There may be an engineering reason (currently at least) that they are doing that. Because the quantity of data that each device will have to send up to the main AI data centers is gargantuan. It includes “constant” video and audio so the device/system can learn everything about the surroundings at all times. And that will take quite a lot of bandwidth. More bandwidth than is available on a typical cellular connection if these things ever become popular. So they will need to connect to a WiFi connection that has higher bandwidth available. Furthermore, if they were to constantly use cellular bandwidth, the power consumption will be quite high and they will require a larger battery for the mobile scenario. If they connect via a cellphone to use its data connection, then BOTH batteries will drain relatively rapidly under constant use.
All the choices have downsides. Glasses have downsides because not everyone wants to wear glasses, and power requires battery which adds weight. I’ve worn glasses for 50+ years and lighter is better. Always. Phone has downsides, need to “take it out”, again power constraints, size and weight, etc. But everyone already has a phone, so maybe no big deal. Puck has downsides, it’ll need to be big enough for a decent sized battery, if it does AI processing on board, and it will, it’ll need to dissipate heat (like a phone does under heavy use), and field of view, etc. Of course, “everyone” is used to the puck from existing Amazon Alexa and Google/Apple Home devices.

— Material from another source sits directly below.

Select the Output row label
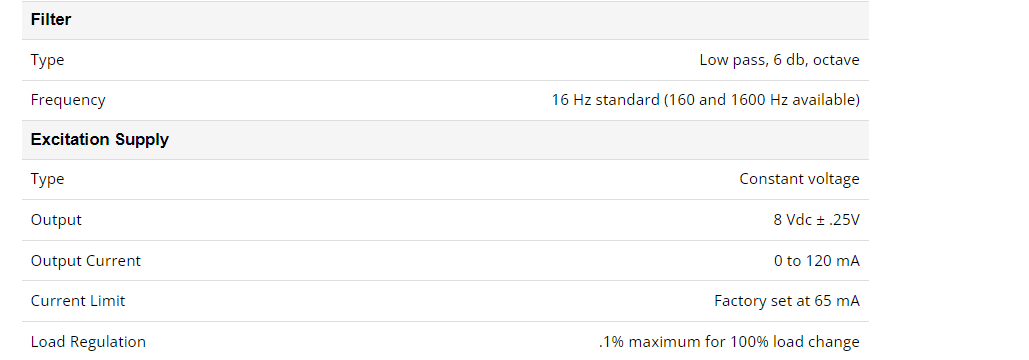1029x360 pixels. 56,220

I don’t know if either of the form factors will “work” because I’m not sure the AIs are up to conversational answers yet. If the only interface will be voice then I don’t know if it’ll work well [yet]. I think the screen on the phone is still necessary for a while yet. For example “AI, I want to book a flight to Aruba in a week from Thursday”, reply “There are 19 flights available that day, do you want direct or connection?”, “direct”, “Do you want morning or evening?”, “morning”, “There are 4 flights, one at 6am, one at 7am, one at 9am, and one at 10am, do you want me to book one for you?”, “what are the prices?”, “The 6am one is the lowest at $450, the 10am one is the highest at $940”, “What is the 9am price?”, “It is $650”, “Okay, book it for me an my wife and both kids”, “I can only book one at the $650 price, the other 3 passengers will have a higher price”, “Can you check afternoon prices?”, etc. Now, you can go through this whole conversation, and it could take 10 minutes, or you can simply display the price matrix on a screen and get all the info you need in 15 seconds. Which would you choose?